What is a double materiality assessment process in practice? Who do you involve? How do you score things? How long does it take?
Our sustainability team is two people and we don't have budget for the big consultancies. Any guidance on a pragmatic approach?
A double materiality assessment doesn't need to be as intimidating as the consultancies make it seem. Here's a stripped-down approach that works:
Step 1: List your topics (1-2 weeks) — Start with the ESRS topic list and remove anything that's clearly not relevant to your sector. You'll probably end up with 15-20 candidate topics.

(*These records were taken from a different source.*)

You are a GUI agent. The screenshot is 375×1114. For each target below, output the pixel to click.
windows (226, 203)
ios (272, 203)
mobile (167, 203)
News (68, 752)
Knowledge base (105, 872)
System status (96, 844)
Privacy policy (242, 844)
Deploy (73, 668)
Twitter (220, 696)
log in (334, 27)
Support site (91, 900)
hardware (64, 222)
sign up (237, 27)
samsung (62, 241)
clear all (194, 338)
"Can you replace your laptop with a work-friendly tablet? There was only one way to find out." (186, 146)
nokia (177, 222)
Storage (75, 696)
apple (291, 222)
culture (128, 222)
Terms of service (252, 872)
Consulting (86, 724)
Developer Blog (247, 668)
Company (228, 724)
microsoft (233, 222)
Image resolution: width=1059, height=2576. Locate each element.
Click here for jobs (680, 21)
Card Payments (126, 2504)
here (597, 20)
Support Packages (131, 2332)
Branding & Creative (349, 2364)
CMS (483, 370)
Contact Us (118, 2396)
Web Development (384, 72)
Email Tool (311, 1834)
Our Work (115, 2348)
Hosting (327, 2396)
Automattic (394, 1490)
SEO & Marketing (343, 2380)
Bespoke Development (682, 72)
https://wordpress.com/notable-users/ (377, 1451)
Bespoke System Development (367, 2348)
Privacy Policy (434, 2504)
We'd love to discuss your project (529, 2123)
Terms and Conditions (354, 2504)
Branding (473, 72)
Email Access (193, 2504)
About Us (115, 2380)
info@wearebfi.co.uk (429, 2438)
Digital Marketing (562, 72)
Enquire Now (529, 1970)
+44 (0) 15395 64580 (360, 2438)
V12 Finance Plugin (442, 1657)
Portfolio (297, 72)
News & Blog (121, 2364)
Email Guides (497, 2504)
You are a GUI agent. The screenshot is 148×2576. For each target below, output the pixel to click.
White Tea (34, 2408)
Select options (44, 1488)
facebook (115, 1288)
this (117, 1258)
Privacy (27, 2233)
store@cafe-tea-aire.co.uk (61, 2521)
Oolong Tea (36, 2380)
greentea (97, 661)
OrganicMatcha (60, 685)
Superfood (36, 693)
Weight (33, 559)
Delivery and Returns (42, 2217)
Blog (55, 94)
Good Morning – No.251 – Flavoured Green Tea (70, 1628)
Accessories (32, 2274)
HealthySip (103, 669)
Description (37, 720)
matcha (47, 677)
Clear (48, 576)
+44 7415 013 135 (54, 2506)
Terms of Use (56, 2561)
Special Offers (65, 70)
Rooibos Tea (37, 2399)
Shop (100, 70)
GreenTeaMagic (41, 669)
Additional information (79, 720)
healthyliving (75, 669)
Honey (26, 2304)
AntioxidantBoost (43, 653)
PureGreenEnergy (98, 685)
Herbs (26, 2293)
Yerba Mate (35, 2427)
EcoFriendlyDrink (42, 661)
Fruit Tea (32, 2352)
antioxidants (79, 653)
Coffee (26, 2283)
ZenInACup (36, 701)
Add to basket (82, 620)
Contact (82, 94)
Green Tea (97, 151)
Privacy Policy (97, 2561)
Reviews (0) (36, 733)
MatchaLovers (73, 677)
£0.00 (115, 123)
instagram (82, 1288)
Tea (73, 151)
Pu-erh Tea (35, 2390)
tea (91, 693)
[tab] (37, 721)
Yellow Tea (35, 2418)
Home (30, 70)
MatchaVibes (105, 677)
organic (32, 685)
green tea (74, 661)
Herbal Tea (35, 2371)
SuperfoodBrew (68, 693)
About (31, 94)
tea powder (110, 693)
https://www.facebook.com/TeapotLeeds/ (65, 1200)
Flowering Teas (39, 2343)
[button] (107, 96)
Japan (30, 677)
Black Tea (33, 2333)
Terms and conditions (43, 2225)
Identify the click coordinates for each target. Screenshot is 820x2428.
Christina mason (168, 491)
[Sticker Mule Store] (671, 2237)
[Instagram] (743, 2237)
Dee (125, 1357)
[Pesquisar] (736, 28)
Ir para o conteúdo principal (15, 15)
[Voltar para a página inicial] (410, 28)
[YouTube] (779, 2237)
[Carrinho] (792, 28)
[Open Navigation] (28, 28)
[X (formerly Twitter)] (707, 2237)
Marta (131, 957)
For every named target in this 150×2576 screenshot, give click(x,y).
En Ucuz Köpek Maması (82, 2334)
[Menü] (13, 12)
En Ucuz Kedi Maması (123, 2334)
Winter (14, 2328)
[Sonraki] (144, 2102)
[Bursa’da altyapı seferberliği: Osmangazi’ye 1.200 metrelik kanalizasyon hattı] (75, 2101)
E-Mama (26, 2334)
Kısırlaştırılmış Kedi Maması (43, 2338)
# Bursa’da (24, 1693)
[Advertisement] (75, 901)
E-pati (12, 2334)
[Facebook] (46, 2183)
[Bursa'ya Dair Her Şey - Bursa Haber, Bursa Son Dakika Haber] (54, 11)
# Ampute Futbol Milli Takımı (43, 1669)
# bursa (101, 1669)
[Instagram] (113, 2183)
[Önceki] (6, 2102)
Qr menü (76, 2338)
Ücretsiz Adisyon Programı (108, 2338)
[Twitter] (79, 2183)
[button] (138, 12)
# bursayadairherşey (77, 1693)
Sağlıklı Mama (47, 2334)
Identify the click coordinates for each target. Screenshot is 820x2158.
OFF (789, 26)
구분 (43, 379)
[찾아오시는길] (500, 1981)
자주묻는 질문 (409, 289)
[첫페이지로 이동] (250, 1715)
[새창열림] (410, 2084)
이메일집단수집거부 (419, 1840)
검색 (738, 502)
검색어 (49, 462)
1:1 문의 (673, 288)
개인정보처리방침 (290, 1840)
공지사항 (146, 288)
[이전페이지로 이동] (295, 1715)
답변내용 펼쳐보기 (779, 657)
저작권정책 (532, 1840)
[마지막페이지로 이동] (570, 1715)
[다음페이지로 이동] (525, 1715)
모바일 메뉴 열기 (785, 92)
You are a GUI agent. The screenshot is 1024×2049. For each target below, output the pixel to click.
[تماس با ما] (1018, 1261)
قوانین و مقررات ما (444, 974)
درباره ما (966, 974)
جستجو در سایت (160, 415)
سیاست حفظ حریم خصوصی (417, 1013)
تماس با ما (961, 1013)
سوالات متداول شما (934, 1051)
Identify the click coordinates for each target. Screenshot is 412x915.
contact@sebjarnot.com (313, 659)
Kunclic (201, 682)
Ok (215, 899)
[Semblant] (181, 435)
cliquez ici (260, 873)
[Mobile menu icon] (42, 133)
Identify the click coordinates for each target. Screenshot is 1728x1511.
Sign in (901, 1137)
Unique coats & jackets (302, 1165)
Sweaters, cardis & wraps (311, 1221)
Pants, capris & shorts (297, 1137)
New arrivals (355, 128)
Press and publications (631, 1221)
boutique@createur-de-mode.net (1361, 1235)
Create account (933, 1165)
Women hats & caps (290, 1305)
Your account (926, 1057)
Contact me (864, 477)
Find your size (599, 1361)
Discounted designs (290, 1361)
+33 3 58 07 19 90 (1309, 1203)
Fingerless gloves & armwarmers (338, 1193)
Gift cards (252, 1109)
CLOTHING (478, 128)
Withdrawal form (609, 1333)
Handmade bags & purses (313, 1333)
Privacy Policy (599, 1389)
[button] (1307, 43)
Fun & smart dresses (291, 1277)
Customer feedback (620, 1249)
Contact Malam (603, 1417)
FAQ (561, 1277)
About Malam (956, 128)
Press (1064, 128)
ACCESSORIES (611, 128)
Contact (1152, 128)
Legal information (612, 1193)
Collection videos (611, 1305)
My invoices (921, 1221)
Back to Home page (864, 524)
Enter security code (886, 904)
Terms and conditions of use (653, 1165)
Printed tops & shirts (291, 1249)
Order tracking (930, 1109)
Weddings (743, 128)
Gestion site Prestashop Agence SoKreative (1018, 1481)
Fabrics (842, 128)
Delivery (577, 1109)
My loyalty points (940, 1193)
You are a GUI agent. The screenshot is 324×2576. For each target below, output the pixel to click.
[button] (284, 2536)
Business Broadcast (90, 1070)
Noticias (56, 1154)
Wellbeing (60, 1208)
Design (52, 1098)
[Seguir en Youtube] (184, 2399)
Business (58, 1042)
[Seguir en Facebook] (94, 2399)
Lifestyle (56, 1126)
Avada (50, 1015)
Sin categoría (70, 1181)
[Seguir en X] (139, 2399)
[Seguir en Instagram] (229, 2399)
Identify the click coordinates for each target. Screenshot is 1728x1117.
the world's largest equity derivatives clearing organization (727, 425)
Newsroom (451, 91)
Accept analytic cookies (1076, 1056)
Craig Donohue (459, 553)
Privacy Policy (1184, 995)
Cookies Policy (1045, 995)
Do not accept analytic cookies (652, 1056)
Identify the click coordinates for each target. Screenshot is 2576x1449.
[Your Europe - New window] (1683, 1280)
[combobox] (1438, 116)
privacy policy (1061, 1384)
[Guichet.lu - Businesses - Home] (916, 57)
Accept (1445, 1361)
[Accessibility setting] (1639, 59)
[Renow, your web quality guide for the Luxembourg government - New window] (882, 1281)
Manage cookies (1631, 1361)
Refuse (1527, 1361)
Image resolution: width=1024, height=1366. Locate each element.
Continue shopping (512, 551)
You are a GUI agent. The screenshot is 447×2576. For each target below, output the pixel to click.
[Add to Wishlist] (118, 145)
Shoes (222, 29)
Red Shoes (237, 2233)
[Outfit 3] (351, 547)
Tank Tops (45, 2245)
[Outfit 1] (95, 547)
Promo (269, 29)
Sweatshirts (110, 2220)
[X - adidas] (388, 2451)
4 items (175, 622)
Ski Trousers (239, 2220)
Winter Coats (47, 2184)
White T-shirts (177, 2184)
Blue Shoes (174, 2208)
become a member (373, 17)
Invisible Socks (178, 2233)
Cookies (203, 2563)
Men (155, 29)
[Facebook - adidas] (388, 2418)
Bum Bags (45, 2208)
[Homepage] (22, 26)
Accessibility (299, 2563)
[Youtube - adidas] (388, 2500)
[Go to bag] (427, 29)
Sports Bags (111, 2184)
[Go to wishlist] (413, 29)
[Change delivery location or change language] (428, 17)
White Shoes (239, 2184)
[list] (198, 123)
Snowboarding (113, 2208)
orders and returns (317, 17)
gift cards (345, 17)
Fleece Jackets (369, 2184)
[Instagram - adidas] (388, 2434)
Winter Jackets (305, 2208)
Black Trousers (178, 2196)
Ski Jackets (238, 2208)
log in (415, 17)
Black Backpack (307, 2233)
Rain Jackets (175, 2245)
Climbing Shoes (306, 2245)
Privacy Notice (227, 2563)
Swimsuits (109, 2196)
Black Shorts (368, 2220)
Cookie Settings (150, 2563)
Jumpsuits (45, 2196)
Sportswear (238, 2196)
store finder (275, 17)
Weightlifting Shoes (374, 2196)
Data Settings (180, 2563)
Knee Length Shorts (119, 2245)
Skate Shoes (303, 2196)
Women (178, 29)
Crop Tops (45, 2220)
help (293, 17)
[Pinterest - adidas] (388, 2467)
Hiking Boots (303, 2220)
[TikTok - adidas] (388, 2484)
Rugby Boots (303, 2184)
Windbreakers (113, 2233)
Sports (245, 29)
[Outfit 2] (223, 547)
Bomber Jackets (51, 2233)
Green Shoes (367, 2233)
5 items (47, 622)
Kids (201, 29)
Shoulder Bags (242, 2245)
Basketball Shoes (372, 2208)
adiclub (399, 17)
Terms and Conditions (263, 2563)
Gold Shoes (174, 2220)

Step 2: Impact materiality (2-3 weeks) — For each topic, assess: does your company have actual or potential positive/negative impacts on this topic? Score them on severity and likelihood. Involve operational managers, not just the sustainability team.
Step 3: Financial materiality (2-3 weeks) — For the same topics: could this topic create financial risks or opportunities for your company? Think regulation, market shifts, physical risks. Involve finance and strategy people here.
Step 4: Stakeholder input (2-4 weeks) — The CSRD double materiality assessment explicitly requires stakeholder perspectives. Surveys and interviews with customers, employees, investors, suppliers. Doesn't need to be thousands of responses — quality over quantity.
Step 5: Threshold and documentation (1-2 weeks) — Set your materiality threshold, document your methodology, and produce the materiality matrix.
Total timeline: 8-12 weeks with a small team. The double materiality assessment template from EFRAG's implementation guidance is a useful starting point.
The whole thing is very doable without consultants — you just need to be disciplined about documentation because auditors will review your methodology.
2 replies
We did ours in about 10 weeks with a similar-sized team. Biggest lesson learned: don't overthink the scoring. We spent way too long debating whether something was a "3" or a "4" on our impact scale. In the end, the double materiality assessment is about identifying which topics are material vs not — the exact scores matter less than the overall ranking.
Also, document your stakeholder engagement carefully. Our auditors specifically asked to see evidence of who we consulted, what questions we asked, and how the input influenced the final assessment.